(Word and element locating data)
╭──

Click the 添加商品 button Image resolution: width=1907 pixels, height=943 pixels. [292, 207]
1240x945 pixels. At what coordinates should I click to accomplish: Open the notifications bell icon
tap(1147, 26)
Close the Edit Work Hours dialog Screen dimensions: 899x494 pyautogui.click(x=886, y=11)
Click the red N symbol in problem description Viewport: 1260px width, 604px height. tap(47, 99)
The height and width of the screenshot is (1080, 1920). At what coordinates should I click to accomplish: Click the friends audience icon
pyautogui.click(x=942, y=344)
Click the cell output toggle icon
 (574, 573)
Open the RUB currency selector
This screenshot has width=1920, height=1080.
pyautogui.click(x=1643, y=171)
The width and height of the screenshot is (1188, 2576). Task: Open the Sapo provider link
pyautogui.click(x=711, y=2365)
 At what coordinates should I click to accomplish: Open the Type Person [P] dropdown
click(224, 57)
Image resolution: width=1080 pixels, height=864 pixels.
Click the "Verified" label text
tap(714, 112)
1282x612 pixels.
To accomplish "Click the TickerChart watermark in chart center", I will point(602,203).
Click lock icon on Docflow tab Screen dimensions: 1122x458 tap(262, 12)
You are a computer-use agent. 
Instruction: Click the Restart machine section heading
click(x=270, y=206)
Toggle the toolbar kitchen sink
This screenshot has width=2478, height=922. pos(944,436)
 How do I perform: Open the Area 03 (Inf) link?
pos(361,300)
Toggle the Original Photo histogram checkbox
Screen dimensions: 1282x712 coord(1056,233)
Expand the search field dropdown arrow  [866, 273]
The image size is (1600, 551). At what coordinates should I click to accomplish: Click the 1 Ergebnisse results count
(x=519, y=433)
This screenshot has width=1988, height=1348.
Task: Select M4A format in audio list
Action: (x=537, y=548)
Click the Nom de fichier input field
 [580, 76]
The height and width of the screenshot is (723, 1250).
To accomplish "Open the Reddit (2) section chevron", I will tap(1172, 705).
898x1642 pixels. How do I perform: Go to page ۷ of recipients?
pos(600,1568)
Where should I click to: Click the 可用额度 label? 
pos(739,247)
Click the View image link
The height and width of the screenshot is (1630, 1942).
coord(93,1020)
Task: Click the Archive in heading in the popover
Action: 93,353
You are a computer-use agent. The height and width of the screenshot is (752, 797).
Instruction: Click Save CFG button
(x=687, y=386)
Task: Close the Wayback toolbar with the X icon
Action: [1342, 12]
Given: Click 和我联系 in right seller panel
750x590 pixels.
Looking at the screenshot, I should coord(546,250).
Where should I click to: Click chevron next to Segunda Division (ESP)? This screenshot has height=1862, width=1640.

╰──

**The problem:** Copy the lines of the records word for word, beginning with the line containing "Open the RUB currency selector" and ending with the line containing "Click lock icon".

**Response to this task:**
Open the RUB currency selector
This screenshot has width=1920, height=1080.
pyautogui.click(x=1643, y=171)
The width and height of the screenshot is (1188, 2576). Task: Open the Sapo provider link
pyautogui.click(x=711, y=2365)
 At what coordinates should I click to accomplish: Open the Type Person [P] dropdown
click(224, 57)
Image resolution: width=1080 pixels, height=864 pixels.
Click the "Verified" label text
tap(714, 112)
1282x612 pixels.
To accomplish "Click the TickerChart watermark in chart center", I will point(602,203).
Click lock icon on Docflow tab Screen dimensions: 1122x458 tap(262, 12)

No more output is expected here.